Seeing patterns to drive actionable insights
“We are largely unconscious of the centrality of maps in contemporary Western life precisely because they are so ubiquitous, so profoundly constitutive of our thinking and our culture. We are bombarded by maps in our newspapers, on our televisions, in our books, and in our getting around in the modern world. The cartographic trope is all pervasive. We talk of cognitive maps, mental maps, genetic maps, or of mapping the mind and mapping the human genome. Minds, languages, cultures, laws, and environments are [all] described as maps.” (Turnbull 2000, pp 93).
London, in the mid 1850’s, was a bustling city of about 2.5 million people living in close proximity to one another with basically no sewage infrastructure or waste management system. It provided the perfect environment for infectious diseases like cholera to spread. Although the city suffered recurring cholera outbreaks during the decade, one of the worst outbreaks occurred in 1854 within the Soho district. In the span of about a week, roughly 500 people died, and no one knew why the disease was spreading.

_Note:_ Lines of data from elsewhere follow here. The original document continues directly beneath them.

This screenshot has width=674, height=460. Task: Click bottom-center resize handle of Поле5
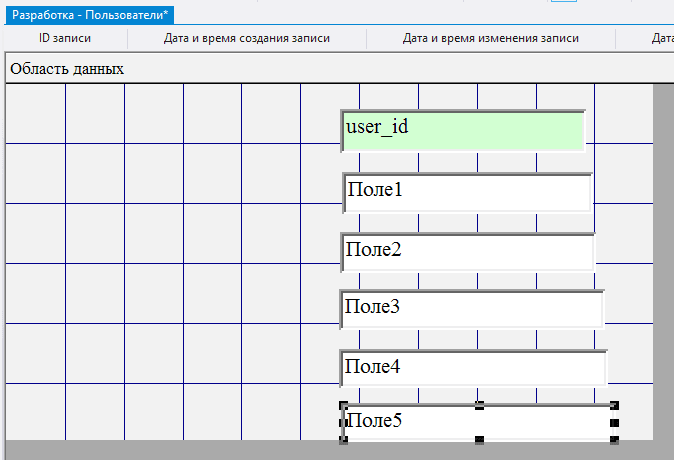479,440
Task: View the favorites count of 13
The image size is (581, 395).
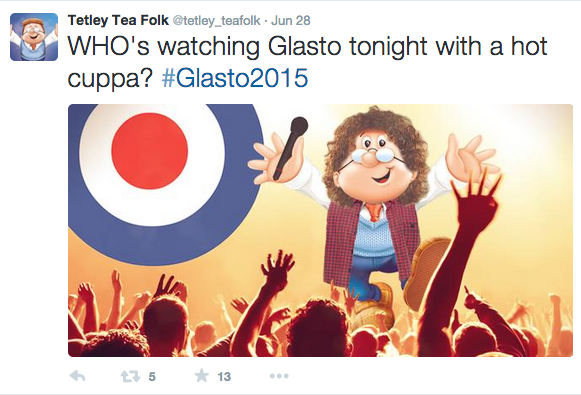Action: pos(224,377)
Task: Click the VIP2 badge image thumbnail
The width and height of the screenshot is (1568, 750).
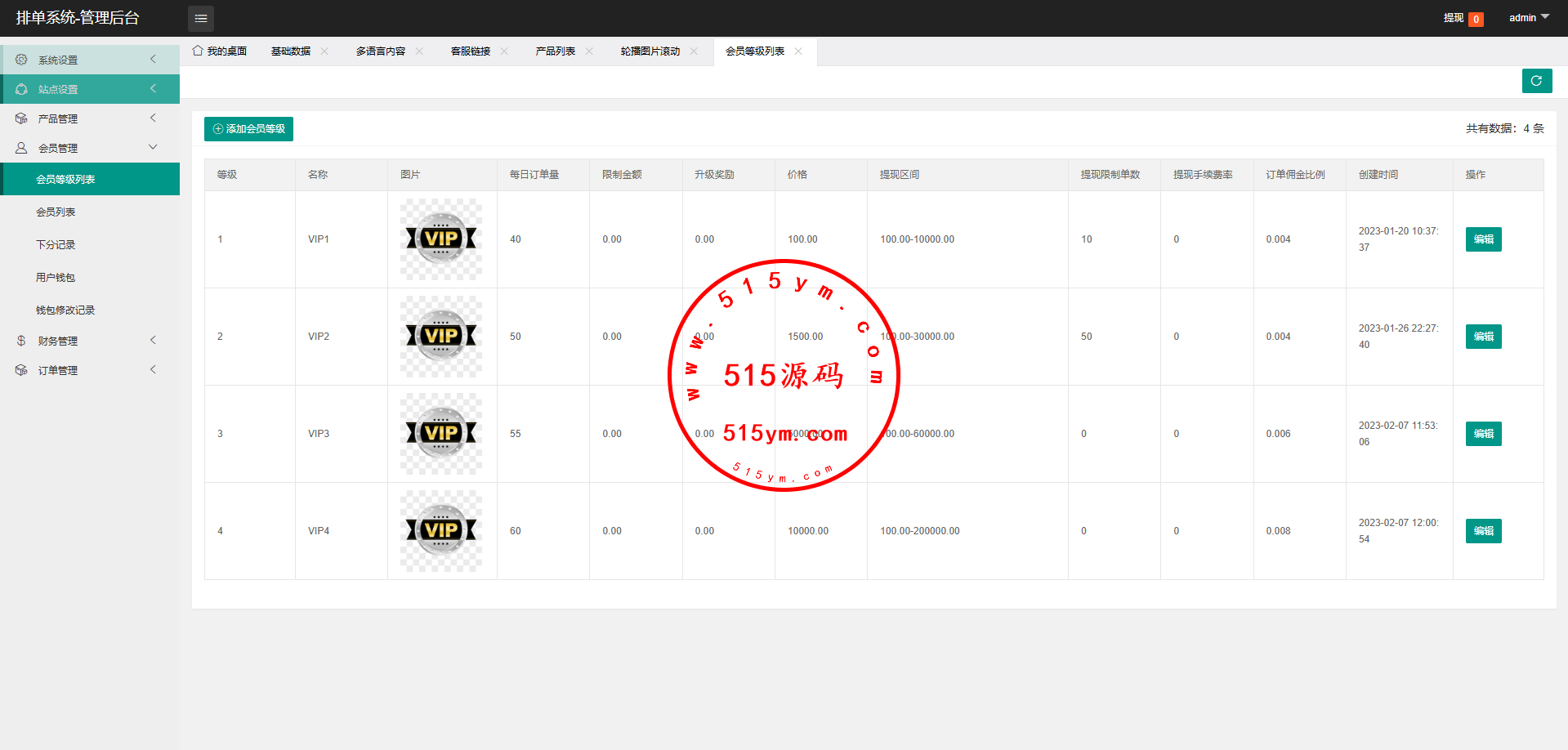Action: (x=441, y=336)
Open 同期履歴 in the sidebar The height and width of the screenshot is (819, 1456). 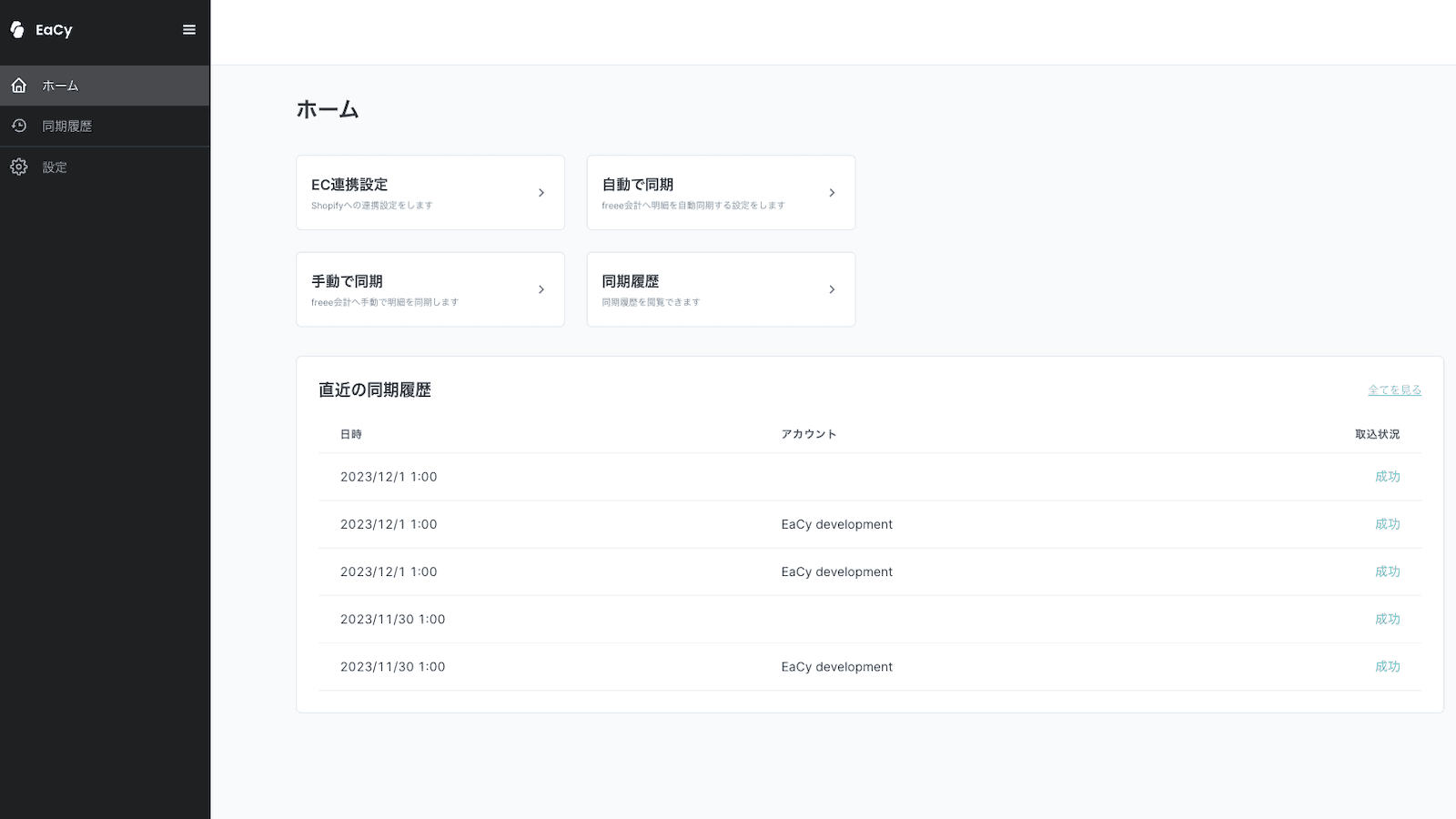pos(67,126)
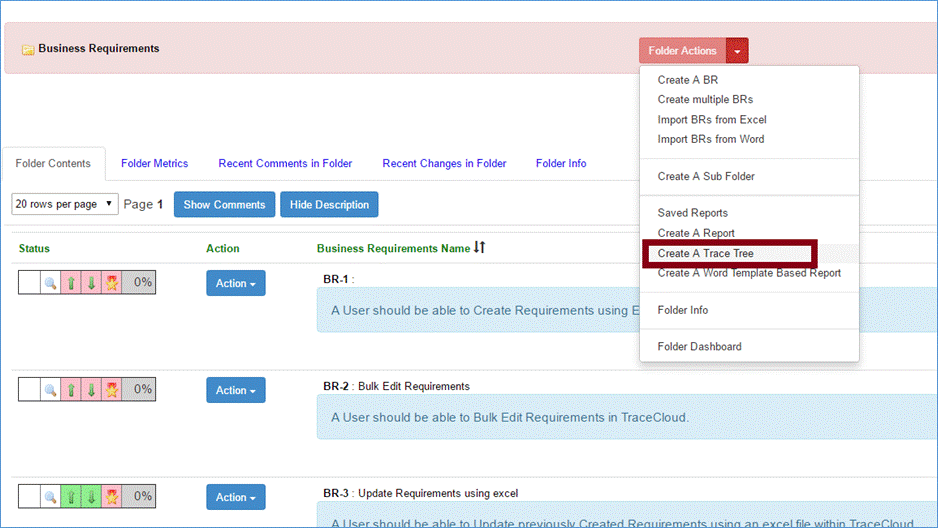Click the down arrow icon for BR-2

91,390
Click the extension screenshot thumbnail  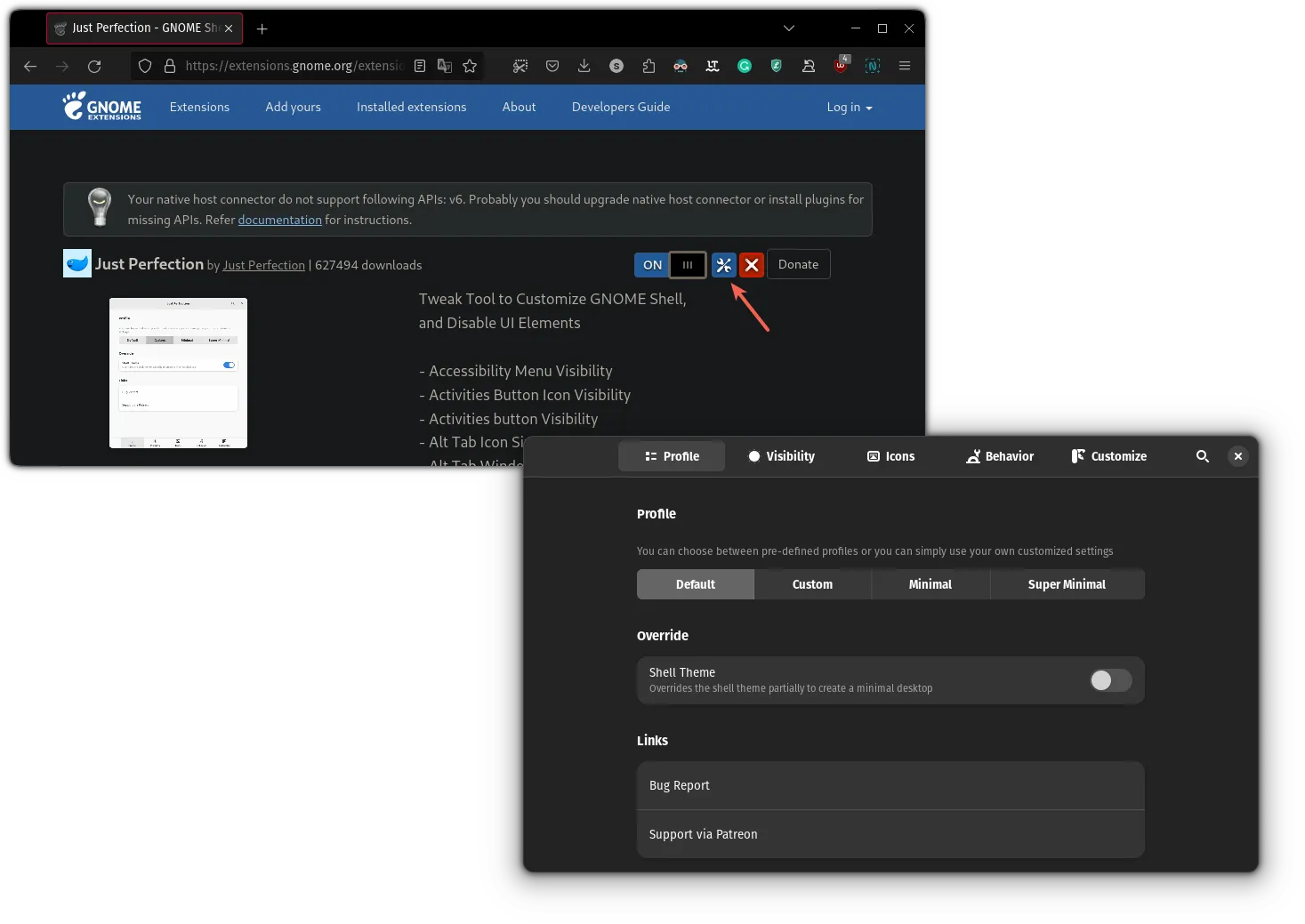pyautogui.click(x=178, y=373)
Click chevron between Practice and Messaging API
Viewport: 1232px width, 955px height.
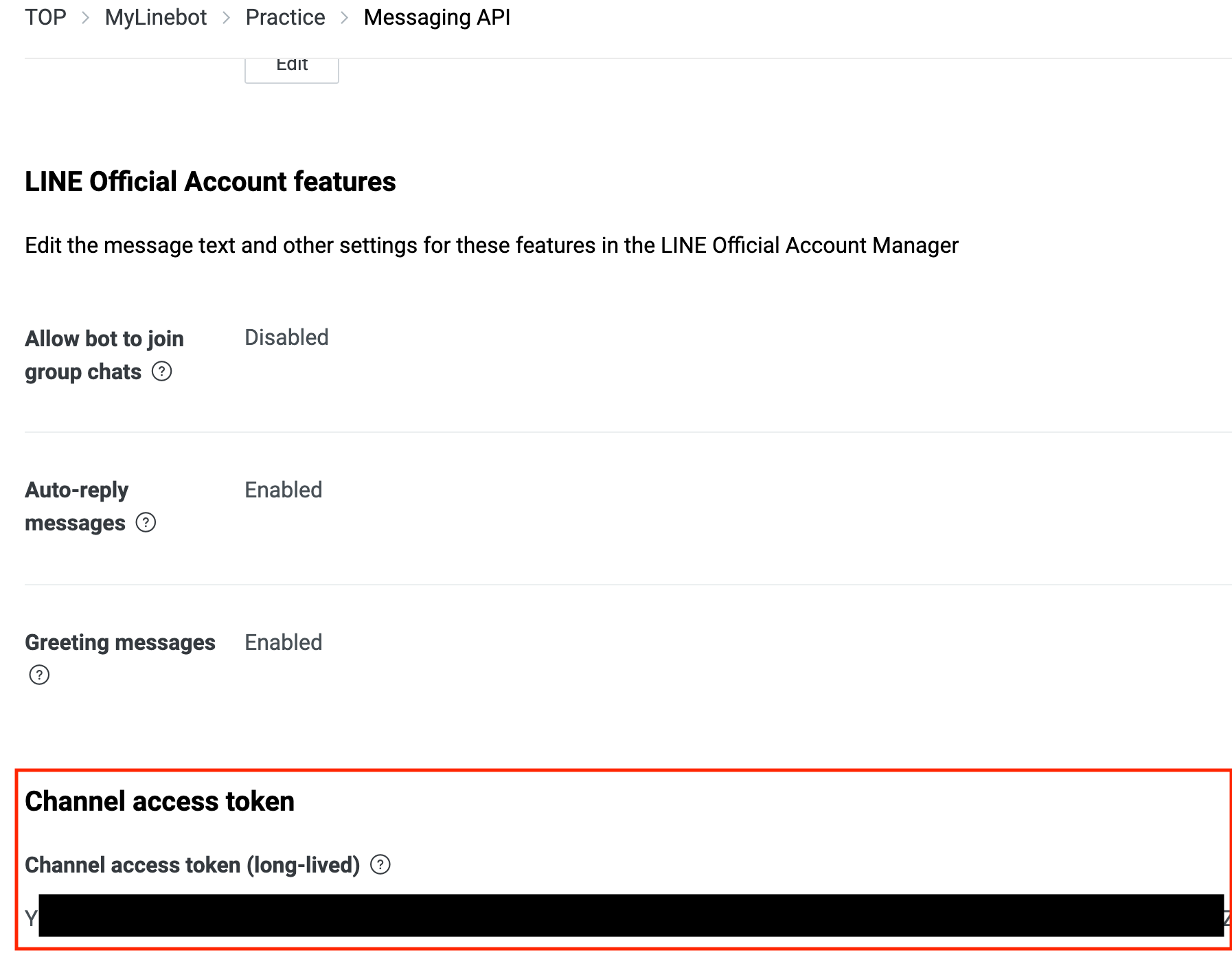coord(345,18)
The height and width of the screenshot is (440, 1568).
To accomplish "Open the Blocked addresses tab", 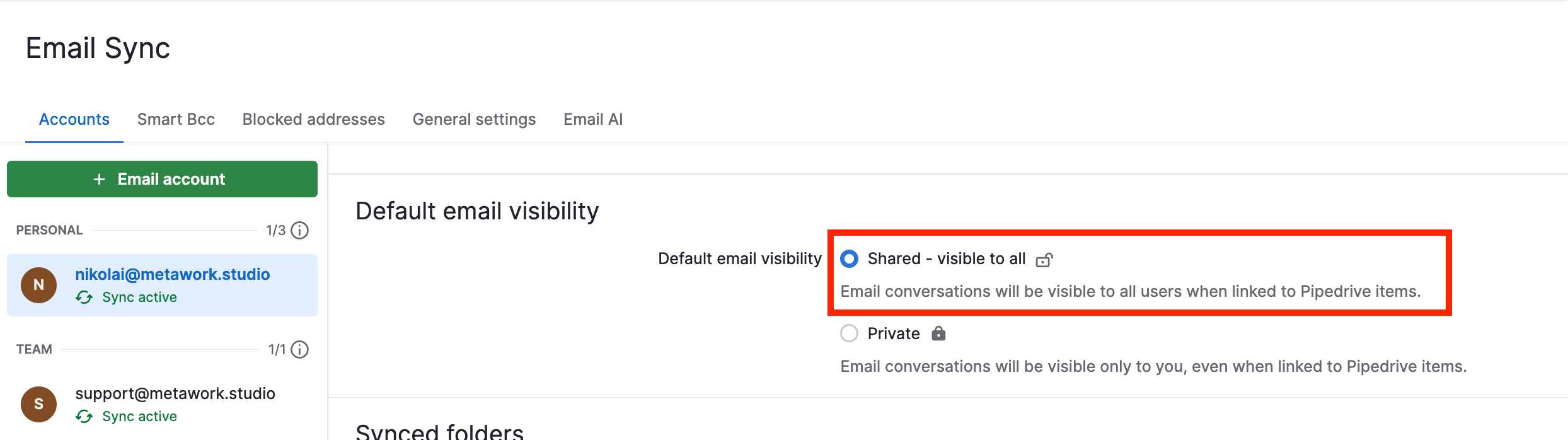I will 313,120.
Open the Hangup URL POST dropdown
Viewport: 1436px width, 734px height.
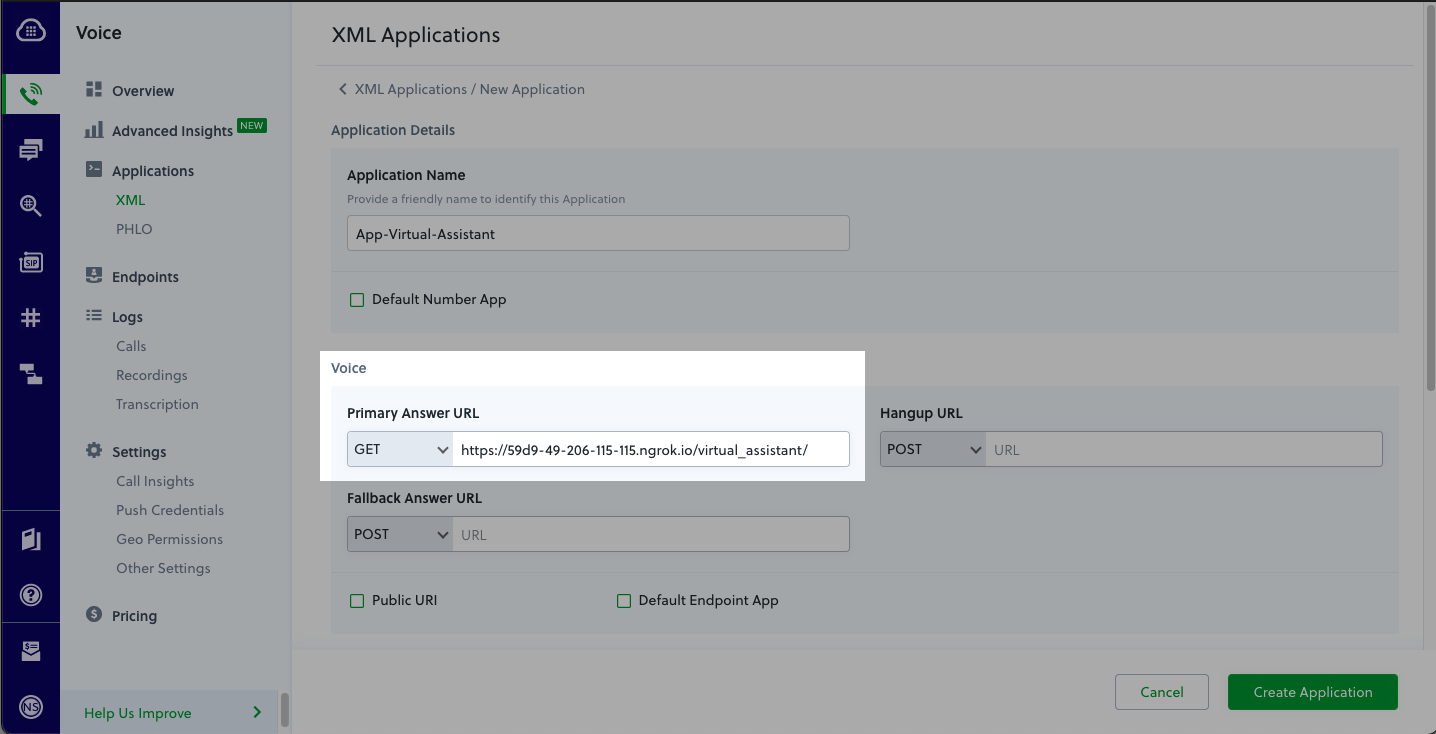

Epidemiologist, John Snow, began constructing a map and realized that the deaths were clustered around one particular water pump on Broad Street (now Broadwick). After testing samples from the area and confirming the presence of an unknown bacterium, Snow persuaded the authorities to remove the pump’s handle. Though he was heavily resisted, shortly thereafter the outbreak settled and the cause was known, forever changing public health in London and around the world (Johnson 2006).
Section of John Snow’s map centered on Broad street – black bars represent cholera deaths
Maps and geospatial data have been used for hundreds of years in the healthcare field to provide insights about human complexity and to contribute to the conversation on how we can change behavior to improve public health. We at NextHealth are actively integrating geospatial technologies into several of our products, most recently including an interactive choropleth map (similar to a heatmap) and a collection of distance-based metrics used for predictive analytics.
What is a Choropleth Map?
Choropleth maps date back to the 1820’s and have been used ever since to visualize variations in data, such as population density, across geographic units (e.g. countries, states, zip codes). Although similar to heatmaps, they are distinct. In general, choropleths are helpful for identifying potential hot spots of activity, comparing geographic regions, and spotting intriguing patterns that might otherwise be missed using traditional statistics and data visualization techniques.
As mentioned above, we will soon be releasing an update to the NextInsight element of the platform that includes an interactive choropleth map with dozens of variables to compare.
In addition to the new interactive choropleth map, we have also developed a variety of geospatial variables to support our predictive analytics capabilities. Distance-based variables can be extremely helpful in understanding complex healthcare behaviors like avoidable ER visits and out-of-network utilization.
A sample of the distance-based metrics we have developed include: average distance a member has travelled to receive care, entropy (i.e. uncertainty) of the frequency across locations a member has travelled for care (Shannon), and several metrics derived from the distance between how far a member would travel for out-of-network care and how far they would have to travel to the nearest in-network provider.
To find out more about what we are doing with feature engineering, see the NextData page.
In summary, geospatial technology has supported healthcare innovation for a long time, often being instrumental in major discoveries. We at NextHealth are constantly seeking new ways to derive valuable and actionable insights for our clients, helping them find the signal in the noise, and driving sustained improvements in their members’ healthcare through targeted, personalized interventions at the right time.
For a demo of the platform or to learn more about how NextHealth can help drive medical cost reductions in your business, please contact us.
- Johnson, Steven, (2006). “The Ghost Map: The Story of London’s Most Terrifying Epidemic, and How It Changed Science, Cities, and the Modern World”.
- Shannon, Claude E. (1948). “A Mathematical Theory of Communication”. Bell System Technical Journal 27 (3): 379-423. doi:10.1002/j.1538-7305.1948.tb01338.x
- Turnbull, David. (2000). “Masons, Tricksters, and Cartographers: Comparative studies in the sociology of scientific and indigenous knowledge”. Routledge, London & New York.